C’était la première fois que je voyais les parisiens en concert et ils avaient tout fait pour justifier leur réputation énervante de parfait groupe prétentieux, à commencer par la robe de soirée noire très classe de Sasha Andrès et le logo des Cahiers Du Cinéma étalé en très grand sur la grosse caisse de la batterie. Le groupe jouait à fond ses hymnes noise rock et décadents, Billy The Silly, Naked Blue ou Bone Structure Matters. Il y avait peu de groupes aussi violents et aussi commotionnant qu’Heliogabale. Il n’y en a toujours pas beaucoup.
Je ne comprendrais jamais pourquoi ces quatre musiciens n’ont pas eu davantage les honneurs d’une scène française particulièrement bouillonnante dans les années 90. Heliogabale faisait partie des meilleurs. Ou plutôt je ne le comprends que trop bien : une discographique erratique, un album (Mobile Home) particulièrement incompris à sa sortie (alors qu’il est en tous points excellent, son seul tort était d’être trop différent de ses prédécesseurs), des apparitions en concert plutôt rares, un silence de plus de cinq années avant un retour fracassant et un album gigantesque en 2004 (Diving Rooms) et une certaine perversité à jouer d’une aura arty et hautaine – que voulez vous les gens n’ont aucun humour ni aucun sens du sarcasme, particulièrement les punks et les incultes.

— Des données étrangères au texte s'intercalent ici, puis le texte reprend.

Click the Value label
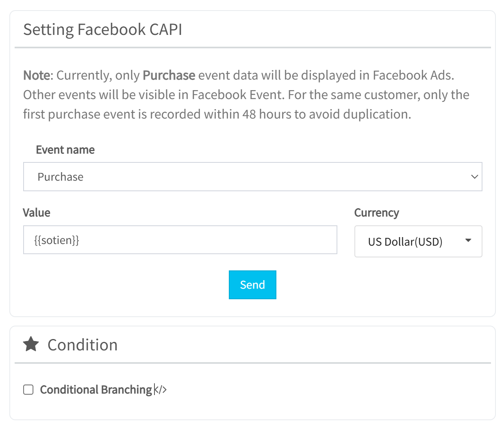Viewport: 504px width, 432px height. point(37,213)
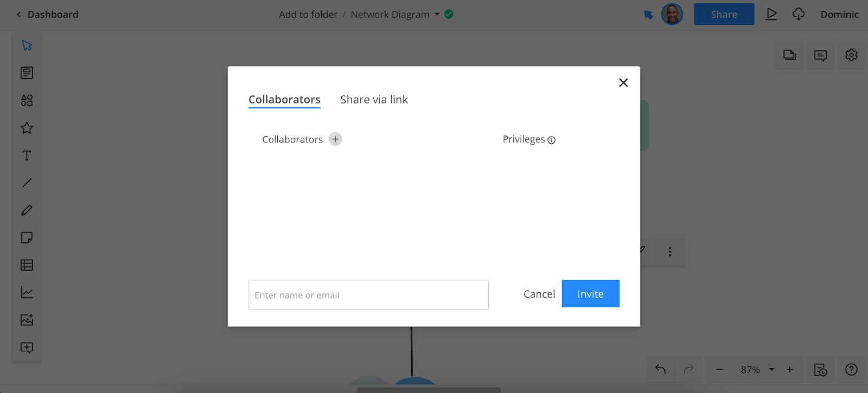Open the Shapes library icon

27,100

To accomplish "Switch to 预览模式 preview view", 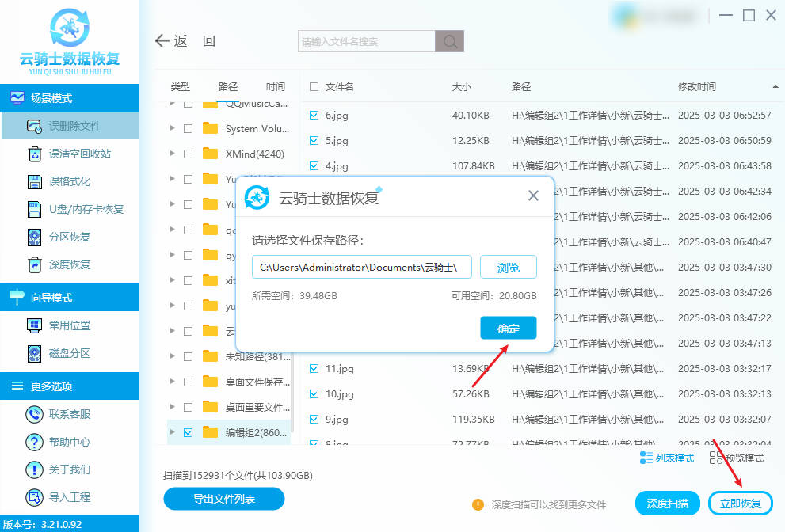I will tap(737, 458).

Nouveau silence. En 2009 Heliogabale fait savoir que le groupe a à son actif suffisamment de compositions prêtes et déjà enregistrées – Heliogabale en auraient 21, seules 10 vont être retenues pour le nouvel album – pour pouvoir enfin sortir un nouveau disque et le groupe lance donc un appel aux labels éventuellement intéressés. Quelle misère. Finalement ce sont deux structures activistes et désormais incontournables du paysage musical local qui répondent présent : le collectif A Tant Rêver Du Roi et Les Disques Du Hangar 221, les premiers s’occupant de la version vinyle*, les seconds de la version CD.

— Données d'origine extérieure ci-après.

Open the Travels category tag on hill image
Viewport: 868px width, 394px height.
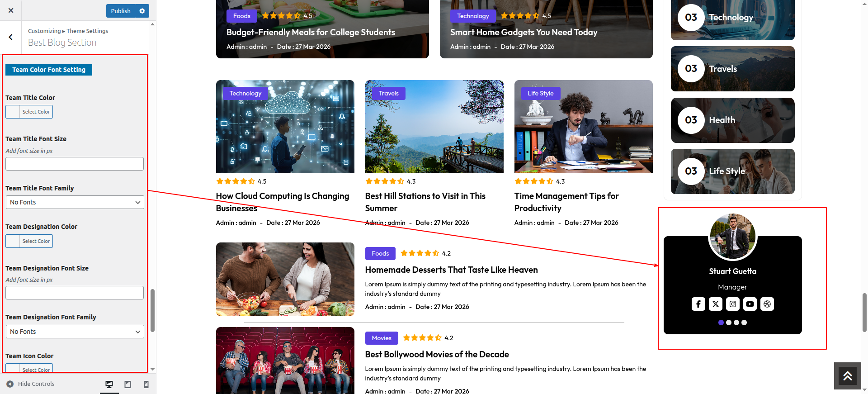coord(388,94)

Ce nouvel album tant attendu d’Heliogabale s’appelle Blood. Sa parution officielle est prévue pour le 15 septembre prochain. Autant dire que comme à chaque fois avec Heliogabale, le groupe ne s’est pas contenté de refaire à l’identique ce qu’il avait déjà gravé sur ses précédents disques. On retrouve bien sûr la patte d’Héliogabale, dès le premier titre du disque, Q For Qing et son noise rock vampirique et lancinant, conduit par une ligne de basse tournante comme le groupe en a le secret**. On retrouve également la voix incroyable de Sasha Andrès, tour à tour rauque et venimeuse, passant de l’inquiétant à des choses plus virevoltantes et papillonnantes (Ô My Friends, Zigzag). Mais pour celles et ceux qui aimeraient réentendre encore une fois le nihilisme sanglant des débuts du groupe ou la recrudescence rageuse de Diving Room, le mieux est d’aller directement réécouter les disques concernés. Car Blood, malgré son nom, est un album calme, très mid tempo, pas vraiment bruyant mais flirtant avec bonheur avec une indie-pop classieuse et impériale (Foolish If). Il n’y a pas de dérapages hystériques ni d’explosions soniques ici mais une collection de chansons aussi basiques qu’évidentes, des compositions qui tournent autour de deux ou trois idées simples mais percutantes, un songwriting de haute volée.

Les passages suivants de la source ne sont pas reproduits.